··· Information shown ···

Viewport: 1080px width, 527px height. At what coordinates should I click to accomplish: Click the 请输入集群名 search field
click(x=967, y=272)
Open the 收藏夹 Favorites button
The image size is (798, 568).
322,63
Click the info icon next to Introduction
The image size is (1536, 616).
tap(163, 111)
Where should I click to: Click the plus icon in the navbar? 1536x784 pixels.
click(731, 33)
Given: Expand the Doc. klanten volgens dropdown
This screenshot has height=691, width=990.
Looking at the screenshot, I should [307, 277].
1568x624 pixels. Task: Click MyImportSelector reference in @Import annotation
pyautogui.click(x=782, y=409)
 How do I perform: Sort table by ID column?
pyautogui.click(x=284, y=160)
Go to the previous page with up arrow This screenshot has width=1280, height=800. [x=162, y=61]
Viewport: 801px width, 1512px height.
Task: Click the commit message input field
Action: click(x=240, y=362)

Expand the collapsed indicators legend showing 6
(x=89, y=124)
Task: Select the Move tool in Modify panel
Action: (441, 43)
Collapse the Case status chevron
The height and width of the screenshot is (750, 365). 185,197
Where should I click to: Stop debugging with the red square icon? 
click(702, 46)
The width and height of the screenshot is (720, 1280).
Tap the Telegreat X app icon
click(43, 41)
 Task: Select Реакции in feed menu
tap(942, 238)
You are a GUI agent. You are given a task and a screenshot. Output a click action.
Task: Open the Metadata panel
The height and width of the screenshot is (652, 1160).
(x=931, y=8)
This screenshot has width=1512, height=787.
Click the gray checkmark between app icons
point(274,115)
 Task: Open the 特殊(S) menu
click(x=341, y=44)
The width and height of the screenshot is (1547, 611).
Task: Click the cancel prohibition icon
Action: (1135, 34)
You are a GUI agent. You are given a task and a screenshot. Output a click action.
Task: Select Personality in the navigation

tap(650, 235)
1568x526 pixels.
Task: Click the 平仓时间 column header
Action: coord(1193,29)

···

◆ To be done ◆
Reproduce the lines of the listing starting at the line containing "1568x624 pixels. Task: Click" and ending at the line containing "Action: (441, 43)", changing "table" to "grid" and leaving everything else as it is.

◆ Exercise result ◆
1568x624 pixels. Task: Click MyImportSelector reference in @Import annotation
pyautogui.click(x=782, y=409)
 How do I perform: Sort grid by ID column?
pyautogui.click(x=284, y=160)
Go to the previous page with up arrow This screenshot has width=1280, height=800. [x=162, y=61]
Viewport: 801px width, 1512px height.
Task: Click the commit message input field
Action: click(x=240, y=362)

Expand the collapsed indicators legend showing 6
(x=89, y=124)
Task: Select the Move tool in Modify panel
Action: (441, 43)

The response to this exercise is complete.